*ACTIVITY*
So long as no pictures are carried over, output the records below exactly.
[Start of Attachment]
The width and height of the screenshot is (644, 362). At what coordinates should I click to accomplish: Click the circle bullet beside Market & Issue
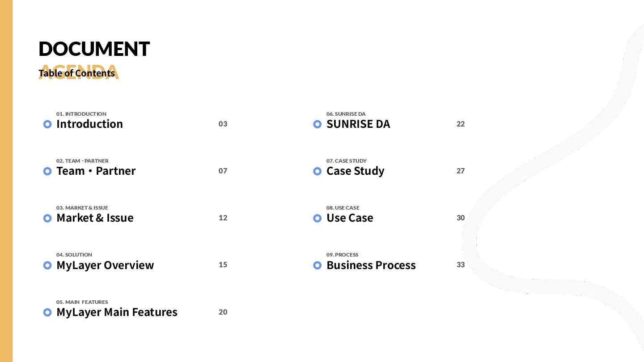tap(47, 218)
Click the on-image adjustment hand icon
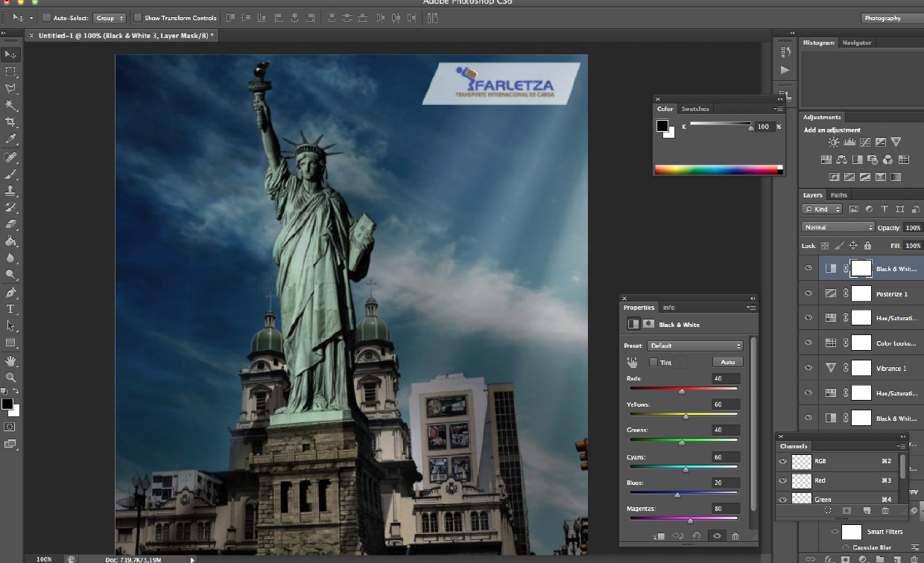The height and width of the screenshot is (563, 924). coord(633,362)
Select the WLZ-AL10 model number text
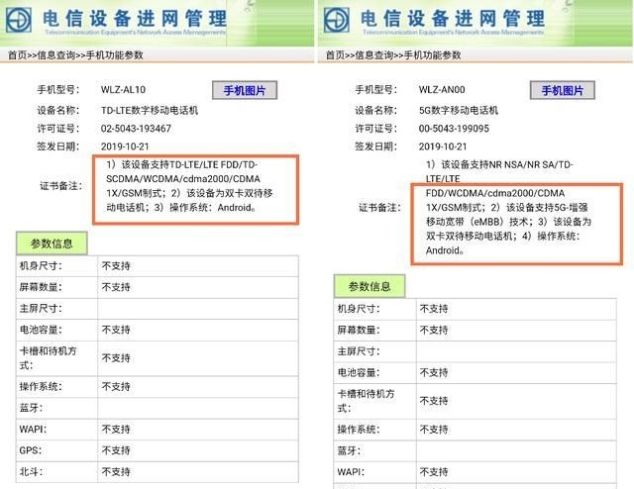 (123, 91)
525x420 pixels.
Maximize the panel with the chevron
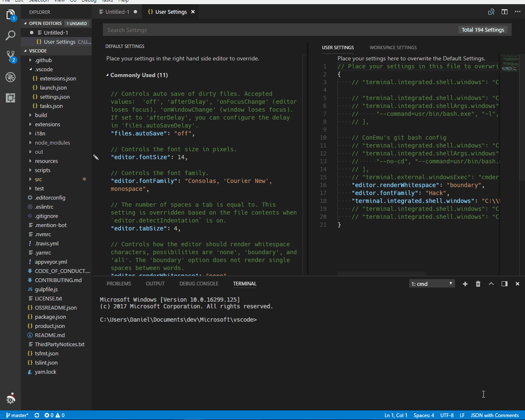pos(491,284)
[End of Attachment]
*EXERCISE RESULT*
The width and height of the screenshot is (644, 362). At what coordinates should I click to accomplish: Click the circle bullet beside Market & Issue
tap(47, 218)
Click the on-image adjustment hand icon
The height and width of the screenshot is (563, 924). coord(633,362)
Select the WLZ-AL10 model number text
 (123, 91)
525x420 pixels.
Maximize the panel with the chevron
pos(491,284)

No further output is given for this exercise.